### [Task objective]
Scan the entries below. Report each line where the string "computer" occurs.

### [Source records]
========================

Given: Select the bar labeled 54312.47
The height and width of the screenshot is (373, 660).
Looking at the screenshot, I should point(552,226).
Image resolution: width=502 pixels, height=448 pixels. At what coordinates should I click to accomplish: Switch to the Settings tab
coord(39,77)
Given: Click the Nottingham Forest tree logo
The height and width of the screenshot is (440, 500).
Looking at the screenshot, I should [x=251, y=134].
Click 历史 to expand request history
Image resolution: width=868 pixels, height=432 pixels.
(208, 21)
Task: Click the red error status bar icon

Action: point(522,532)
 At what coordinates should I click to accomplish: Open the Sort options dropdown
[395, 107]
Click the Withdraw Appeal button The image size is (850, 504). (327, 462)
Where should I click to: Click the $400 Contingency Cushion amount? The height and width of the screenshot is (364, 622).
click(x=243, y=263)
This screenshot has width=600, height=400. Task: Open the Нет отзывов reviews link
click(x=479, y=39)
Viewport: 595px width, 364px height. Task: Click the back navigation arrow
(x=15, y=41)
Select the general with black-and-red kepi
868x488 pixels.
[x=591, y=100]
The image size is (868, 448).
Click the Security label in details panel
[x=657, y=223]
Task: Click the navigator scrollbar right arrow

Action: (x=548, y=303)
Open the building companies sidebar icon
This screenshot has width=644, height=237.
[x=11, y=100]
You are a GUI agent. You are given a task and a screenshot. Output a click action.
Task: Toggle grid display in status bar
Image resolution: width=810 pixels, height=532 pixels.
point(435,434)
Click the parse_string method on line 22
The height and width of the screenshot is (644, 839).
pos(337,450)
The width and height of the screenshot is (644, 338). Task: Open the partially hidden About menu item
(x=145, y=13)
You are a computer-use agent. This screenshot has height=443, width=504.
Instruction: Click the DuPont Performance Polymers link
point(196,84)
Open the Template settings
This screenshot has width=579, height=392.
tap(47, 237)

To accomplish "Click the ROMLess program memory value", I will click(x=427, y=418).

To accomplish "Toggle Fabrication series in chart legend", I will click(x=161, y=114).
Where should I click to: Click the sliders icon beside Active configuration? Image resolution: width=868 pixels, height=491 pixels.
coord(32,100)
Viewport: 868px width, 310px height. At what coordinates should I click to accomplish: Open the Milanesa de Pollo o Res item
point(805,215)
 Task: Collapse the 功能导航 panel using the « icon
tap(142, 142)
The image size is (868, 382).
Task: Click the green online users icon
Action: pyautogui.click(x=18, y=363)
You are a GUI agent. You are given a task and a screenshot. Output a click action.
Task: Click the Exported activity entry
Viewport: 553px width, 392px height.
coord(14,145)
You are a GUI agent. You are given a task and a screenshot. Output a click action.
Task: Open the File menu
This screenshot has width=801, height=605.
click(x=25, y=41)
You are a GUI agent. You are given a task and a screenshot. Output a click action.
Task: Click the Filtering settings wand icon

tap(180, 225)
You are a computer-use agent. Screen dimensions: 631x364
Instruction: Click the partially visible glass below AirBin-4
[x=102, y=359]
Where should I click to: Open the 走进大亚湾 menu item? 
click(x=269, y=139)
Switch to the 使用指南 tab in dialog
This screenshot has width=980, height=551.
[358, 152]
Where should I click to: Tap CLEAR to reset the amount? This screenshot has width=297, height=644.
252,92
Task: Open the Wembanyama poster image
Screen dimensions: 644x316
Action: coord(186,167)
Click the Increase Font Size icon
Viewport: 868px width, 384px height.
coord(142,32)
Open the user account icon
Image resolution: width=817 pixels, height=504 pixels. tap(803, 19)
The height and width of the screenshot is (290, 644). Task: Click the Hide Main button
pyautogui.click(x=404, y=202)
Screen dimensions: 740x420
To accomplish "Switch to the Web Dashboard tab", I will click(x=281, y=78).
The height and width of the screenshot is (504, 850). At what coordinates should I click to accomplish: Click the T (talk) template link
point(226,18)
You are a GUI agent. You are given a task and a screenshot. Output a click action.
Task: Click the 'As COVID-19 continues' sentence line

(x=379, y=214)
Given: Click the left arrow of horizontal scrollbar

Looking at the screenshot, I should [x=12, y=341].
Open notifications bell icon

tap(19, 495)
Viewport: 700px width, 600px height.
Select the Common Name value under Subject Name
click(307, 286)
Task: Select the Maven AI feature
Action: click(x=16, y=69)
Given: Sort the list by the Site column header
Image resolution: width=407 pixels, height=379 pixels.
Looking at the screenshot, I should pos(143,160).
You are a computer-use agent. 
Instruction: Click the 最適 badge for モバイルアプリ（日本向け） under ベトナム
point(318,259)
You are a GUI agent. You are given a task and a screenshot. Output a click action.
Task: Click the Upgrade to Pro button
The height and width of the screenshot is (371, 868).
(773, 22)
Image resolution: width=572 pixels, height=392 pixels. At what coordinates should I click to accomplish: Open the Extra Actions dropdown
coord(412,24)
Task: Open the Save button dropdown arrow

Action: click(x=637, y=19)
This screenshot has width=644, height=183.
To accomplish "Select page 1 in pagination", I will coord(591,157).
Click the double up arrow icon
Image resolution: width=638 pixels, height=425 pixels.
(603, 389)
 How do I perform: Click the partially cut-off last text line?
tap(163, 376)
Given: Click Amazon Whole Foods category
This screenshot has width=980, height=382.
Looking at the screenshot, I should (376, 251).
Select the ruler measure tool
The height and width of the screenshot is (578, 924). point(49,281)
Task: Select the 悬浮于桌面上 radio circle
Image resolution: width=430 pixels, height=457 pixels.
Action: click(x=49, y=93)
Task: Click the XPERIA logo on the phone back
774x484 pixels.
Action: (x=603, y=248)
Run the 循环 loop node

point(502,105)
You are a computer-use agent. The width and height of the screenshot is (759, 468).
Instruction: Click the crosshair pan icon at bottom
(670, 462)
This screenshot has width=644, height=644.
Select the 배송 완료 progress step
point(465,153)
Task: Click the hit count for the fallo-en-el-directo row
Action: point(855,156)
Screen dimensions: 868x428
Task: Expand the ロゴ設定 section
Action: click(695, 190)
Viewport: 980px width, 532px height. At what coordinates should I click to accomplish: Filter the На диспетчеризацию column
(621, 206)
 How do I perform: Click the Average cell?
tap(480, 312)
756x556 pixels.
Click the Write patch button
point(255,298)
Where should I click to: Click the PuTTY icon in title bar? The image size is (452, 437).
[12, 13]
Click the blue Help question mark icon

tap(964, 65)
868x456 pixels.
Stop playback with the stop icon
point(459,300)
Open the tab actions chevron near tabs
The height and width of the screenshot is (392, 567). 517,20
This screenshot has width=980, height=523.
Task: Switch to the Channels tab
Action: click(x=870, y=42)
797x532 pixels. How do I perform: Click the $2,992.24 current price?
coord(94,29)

========================

### [Solved problem]
You are a computer-use agent. This screenshot has height=443, width=504.
You are a computer-use agent. Screen dimensions: 631x364
You are a computer-use agent. 
You are a computer-use agent. The width and height of the screenshot is (759, 468).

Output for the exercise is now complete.